PASSAGE
+-------+

Reputation: 245
In the code shown below I am using the blocking call to receive 50 bytes of data from socket and echo it back.But what is happening is that the code stuck after receiving one byte.In the telnet running on another command prompt the connection still shows as connected. What might be missing from this ?
import socket
import sys
host = ''
port = 8888
s = socket.socket(socket.AF_INET,socket.SOCK_STREAM)
s.bind((host,port))
print 'Socket Bind Complete'
s.listen(10)
print 'Now Listening'
while 1:
conn, adr = s.accept()
print 'connected with' + adr[0] + ':' + str(adr[1])
data = conn.recv(50)
print data
if not data:
break
conn.sendall(data)
conn.close()
s.close()
Upvotes: 1
Views: 1318
Reputation: 365915
The problem is that you're accept
ing a new connection each time through the loop, and only receiving from that connection once. The next time through the loop, your forget about that connection and accept
a new one, which blocks until someone else connects.
If you just want to handle a single connection and quit, just move the accept
outside the loop:
conn, adr = s.accept()
print 'connected with' + adr[0] + ':' + str(adr[1])
while True:
data = conn.recv(50)
print data
if not data:
break
conn.sendall(data)
conn.close()
s.close()
If you want to handle one connection at a time, but then wait for a new connection after you finish with the first, add an outer loop.
while True:
conn, adr = s.accept()
print 'connected with' + adr[0] + ':' + str(adr[1])
while True:
data = conn.recv(50)

+-------+

TASK REQUIREMENTS
1. In the socket question, reproduce the part that opens with the words containing "Reputation: 245" and closes with "s.listen(10)", swapping "8888" for "9999".
2. According to the reply in the socket question, why does the original code get stuck after receiving from the connection only once?

+-------+

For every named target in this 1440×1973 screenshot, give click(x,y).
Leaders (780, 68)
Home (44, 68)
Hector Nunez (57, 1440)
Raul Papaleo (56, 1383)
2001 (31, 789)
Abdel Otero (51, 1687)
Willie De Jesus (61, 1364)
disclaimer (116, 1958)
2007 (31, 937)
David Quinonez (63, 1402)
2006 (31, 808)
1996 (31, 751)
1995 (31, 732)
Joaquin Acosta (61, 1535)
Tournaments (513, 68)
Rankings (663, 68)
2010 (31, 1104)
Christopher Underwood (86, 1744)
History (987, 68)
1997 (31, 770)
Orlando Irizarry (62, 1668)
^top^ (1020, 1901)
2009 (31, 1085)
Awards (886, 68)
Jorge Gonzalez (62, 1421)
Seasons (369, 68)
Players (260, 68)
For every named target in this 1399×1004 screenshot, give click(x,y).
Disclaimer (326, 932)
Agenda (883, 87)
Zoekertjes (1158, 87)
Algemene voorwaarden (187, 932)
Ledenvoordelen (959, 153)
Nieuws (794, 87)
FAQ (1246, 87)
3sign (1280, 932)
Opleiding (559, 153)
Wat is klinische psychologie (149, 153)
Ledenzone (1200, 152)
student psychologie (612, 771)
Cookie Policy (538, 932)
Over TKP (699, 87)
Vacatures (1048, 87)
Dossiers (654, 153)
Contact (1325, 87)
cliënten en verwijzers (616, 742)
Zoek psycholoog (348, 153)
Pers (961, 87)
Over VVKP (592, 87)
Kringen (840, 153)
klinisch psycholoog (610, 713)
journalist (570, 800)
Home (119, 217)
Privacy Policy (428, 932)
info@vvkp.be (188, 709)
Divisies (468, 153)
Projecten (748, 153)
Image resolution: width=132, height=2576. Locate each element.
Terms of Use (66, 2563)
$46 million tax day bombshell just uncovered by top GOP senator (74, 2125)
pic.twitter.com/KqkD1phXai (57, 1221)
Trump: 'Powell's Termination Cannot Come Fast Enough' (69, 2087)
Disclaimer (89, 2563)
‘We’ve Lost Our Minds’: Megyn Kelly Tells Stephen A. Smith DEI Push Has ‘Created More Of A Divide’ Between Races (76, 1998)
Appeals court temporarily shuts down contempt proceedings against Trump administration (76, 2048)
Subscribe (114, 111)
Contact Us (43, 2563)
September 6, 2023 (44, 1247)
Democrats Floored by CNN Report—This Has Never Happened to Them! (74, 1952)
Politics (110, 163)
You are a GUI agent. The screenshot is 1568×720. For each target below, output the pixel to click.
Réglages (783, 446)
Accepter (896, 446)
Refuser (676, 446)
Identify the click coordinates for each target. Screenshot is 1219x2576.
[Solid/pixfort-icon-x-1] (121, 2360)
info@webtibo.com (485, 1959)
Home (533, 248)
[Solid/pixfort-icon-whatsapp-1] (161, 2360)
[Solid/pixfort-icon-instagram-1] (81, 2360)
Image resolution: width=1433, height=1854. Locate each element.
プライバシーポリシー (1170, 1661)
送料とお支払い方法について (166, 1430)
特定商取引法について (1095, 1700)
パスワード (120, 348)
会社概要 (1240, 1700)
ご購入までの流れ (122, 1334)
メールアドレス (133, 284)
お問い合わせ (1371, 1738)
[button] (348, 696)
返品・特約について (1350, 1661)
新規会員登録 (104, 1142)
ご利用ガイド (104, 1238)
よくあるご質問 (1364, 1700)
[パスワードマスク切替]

+-------+

TASK SOLUTIONS
1.
Reputation: 245
In the code shown below I am using the blocking call to receive 50 bytes of data from socket and echo it back.But what is happening is that the code stuck after receiving one byte.In the telnet running on another command prompt the connection still shows as connected. What might be missing from this ?
import socket
import sys
host = ''
port = 9999
s = socket.socket(socket.AF_INET,socket.SOCK_STREAM)
s.bind((host,port))
print 'Socket Bind Complete'
s.listen(10)

2. The code accepts a new connection each time through the loop and receives from that connection only once. On the next pass it forgets that connection and calls accept again, which blocks until someone else connects.